Lately, my windowsills have been quite the popular hangout. Aside from my kids, here are a few of the animals hanging out on my windowsill.
I got a new rooster.
He was given to my Papa’s friend, Ken, who before Fred The Rooster arrived, had exactly no chickens. Apparently, Ken was driving down the road with one hand on the wheel and the other around the rooster when he met my Papa coming in the opposite direction.
“Ken, what on earth are you doing driving around with a rooster?” Papa asked.
“Do you need one?” Ken countered.
“Well, I bet my granddaughter could use one,” Papa volunteered.
The rooster still doesn’t realize we have a chicken coop.
Fred immediately took a liking to the feathered females running loose in my yard. In fact, he’s been so preoccupied with them that he hasn’t even noticed we have a chicken coop on the premises. And being so tired by days end, he has since made himself at home on the front porch. Along with all 7 of my hens.
If you’ve ever owned chickens for any amount of time, you know that having them on your porch for even a minute is catastrophic. But when they go and roost on your porch for 10 hours, you may as well find another exit.
So every night we move him and all 7 hens to the chicken coop. Fred is so tired he doesn’t even realize he’s been relocated to his appropriate sleeping quarters. All he knows by morning is that he’s got a lot of work to do.
One of my antique windows in the kitchen is somehow missing it’s screen. I’m not sure how this has happened, but I think it means I need a new RED window to replace it. Regardless, because of the missing screen, it is always adorned with kitten drool. The drool, of course, dries and leaves the window with a rather dirty appearance. Partly because it is dirty, but mostly because the kittens are relentless in their efforts.

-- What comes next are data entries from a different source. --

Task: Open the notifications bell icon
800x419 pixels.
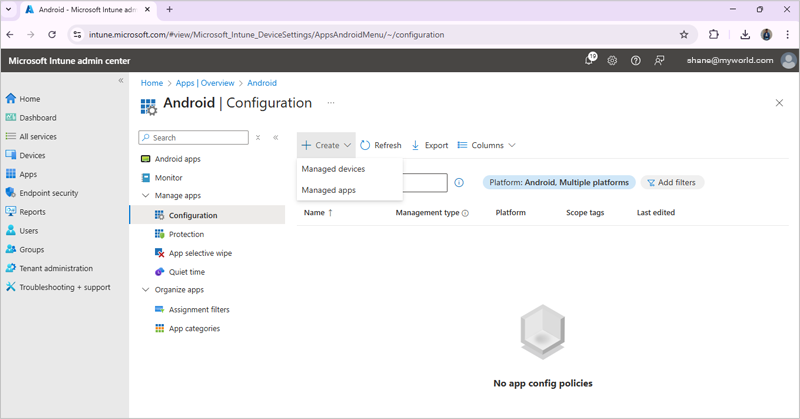Action: coord(589,60)

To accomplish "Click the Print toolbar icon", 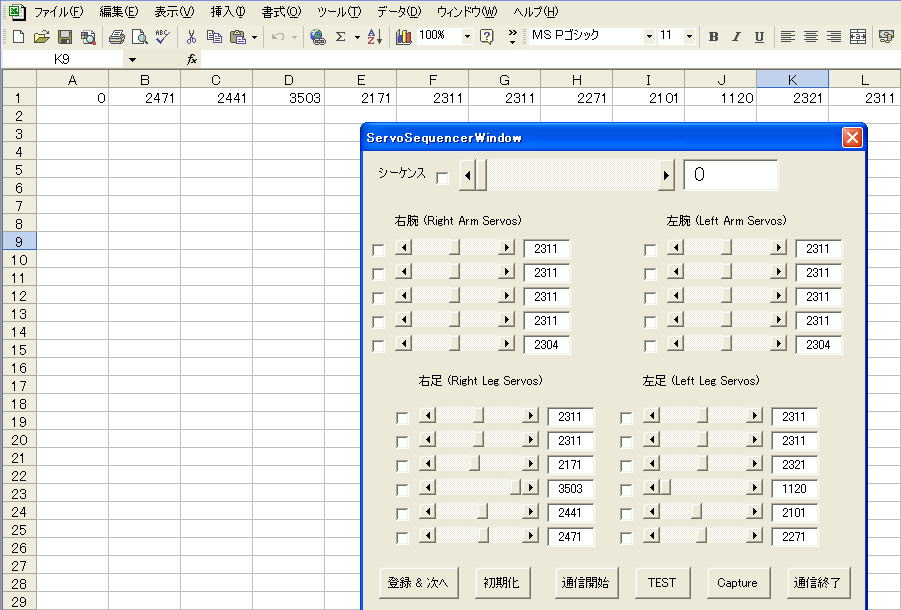I will tap(116, 37).
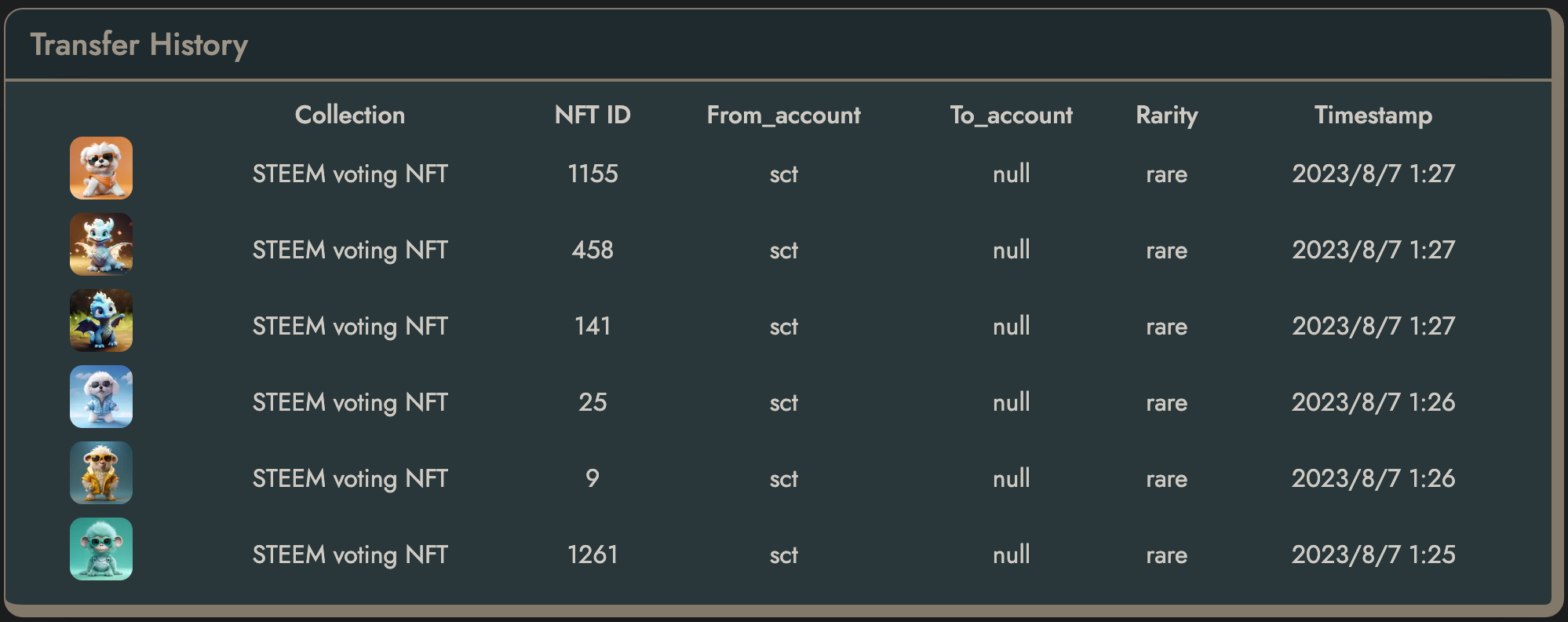
Task: Click NFT ID 1155 in the first row
Action: [x=593, y=174]
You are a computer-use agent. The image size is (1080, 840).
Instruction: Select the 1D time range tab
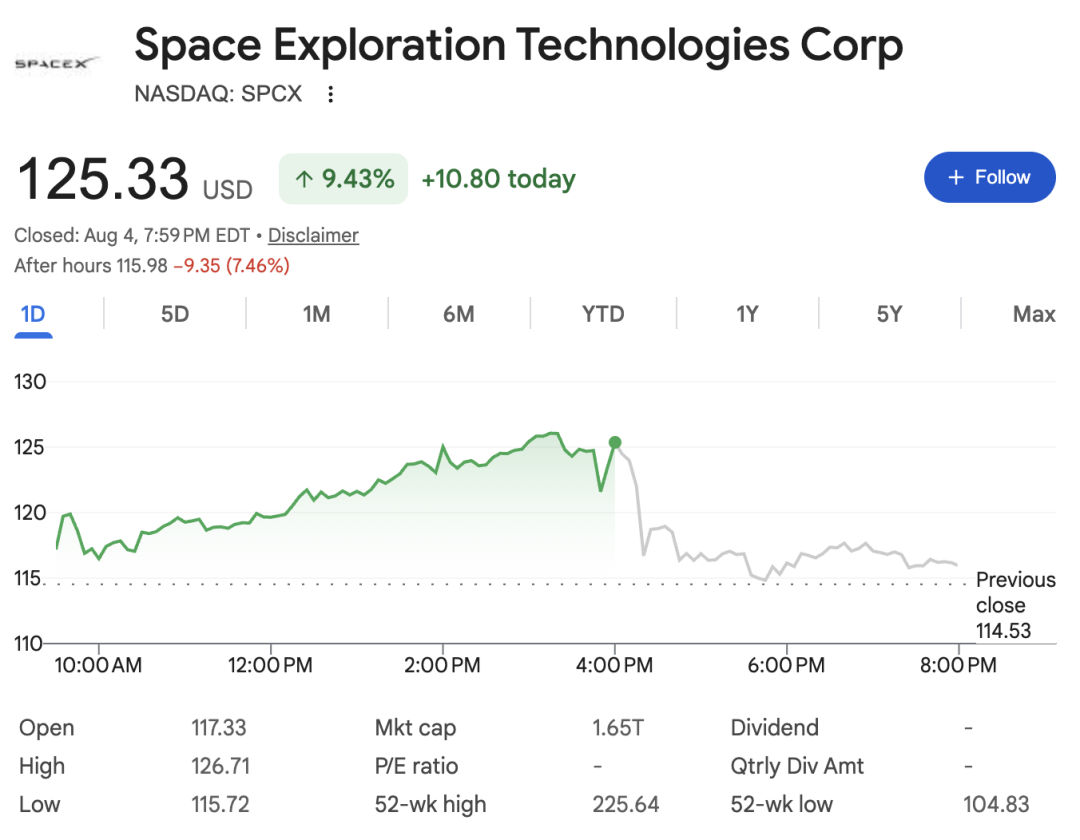pyautogui.click(x=33, y=315)
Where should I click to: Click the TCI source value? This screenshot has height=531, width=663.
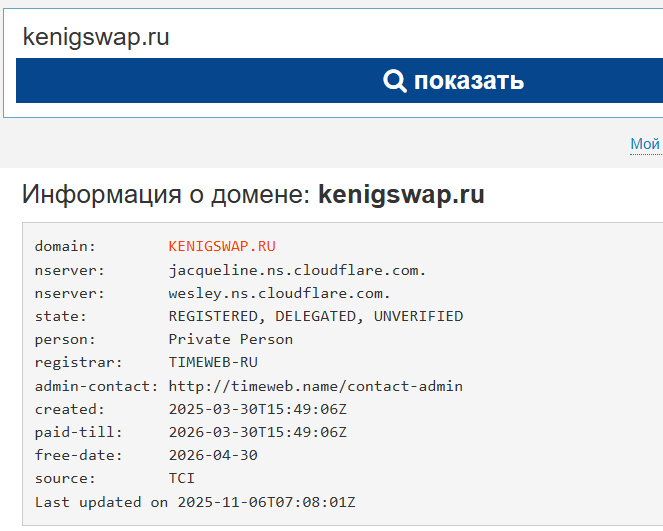pyautogui.click(x=182, y=479)
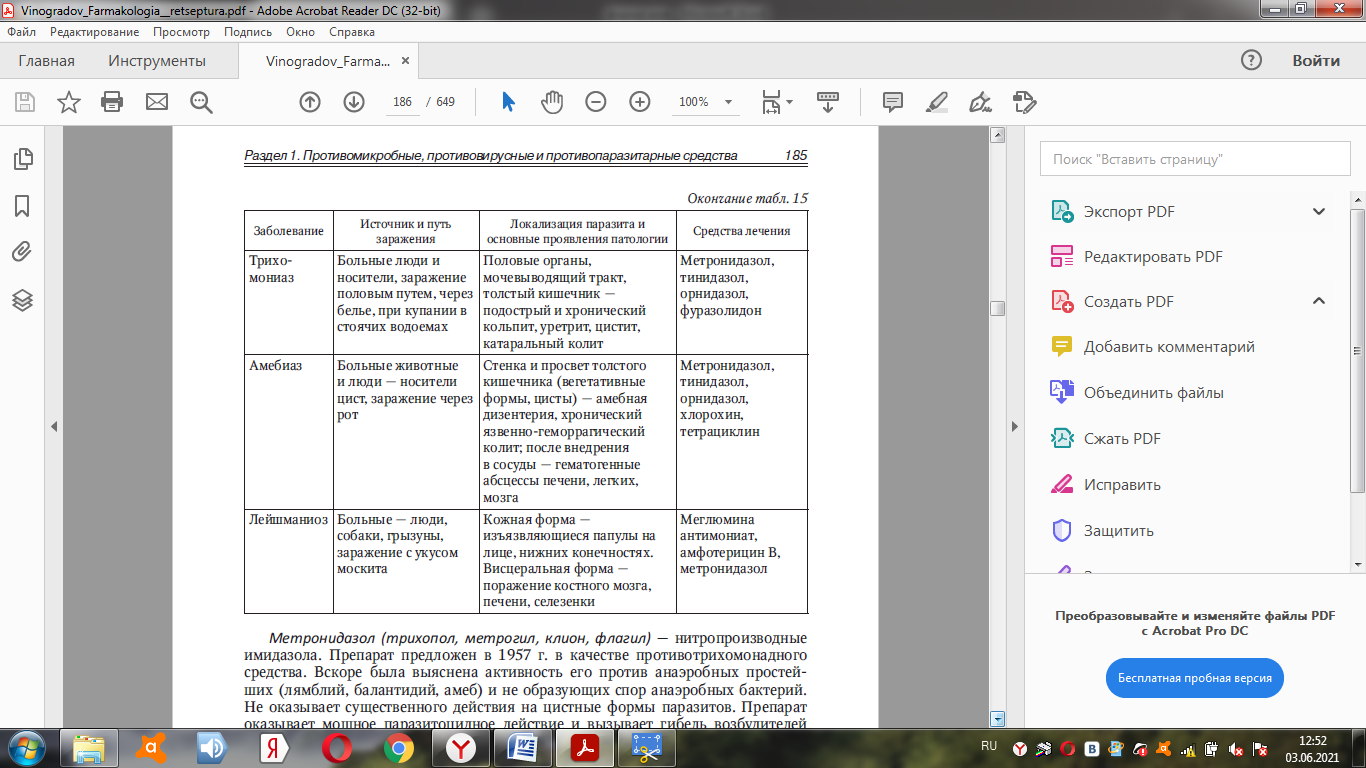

And just between you, me and the fence post… I was the instigator of the kitten drool.
One morning, while clearing the table after a full breakfast of fried eggs, sausage and biscuits, I noticed one of the kittens sleeping peacefully on the windowsill. So before heading out to give the dogs their morning treats, I woke the adorable sleeping kitten to offer a few scraps. It really wasn’t much, just a little nibble of leftover egg.
From now on I will always let sleeping cats lie.
That little stinker told his brother, then his brother told his mother, and now every time I look out any given window in my house, there is a kitten with it’s wet nose pressed up against the glass begging me for food.
Now all of my windows have kitten slobber on them.
And I can’t even blame my kids for it.
We assume it is a male since he is alone. We reason that females are probably not alone. I’m not sure why we reason this. There is no scientific evidence to support this hypothesis. It just is. Earlier this week, our suspicions were confirmed when we noticed two tree frogs dining on the bugs outside our dining room window. The male frog had obviously brought a date.
Apparently, though, it didn’t work out. We haven’t seen the female since.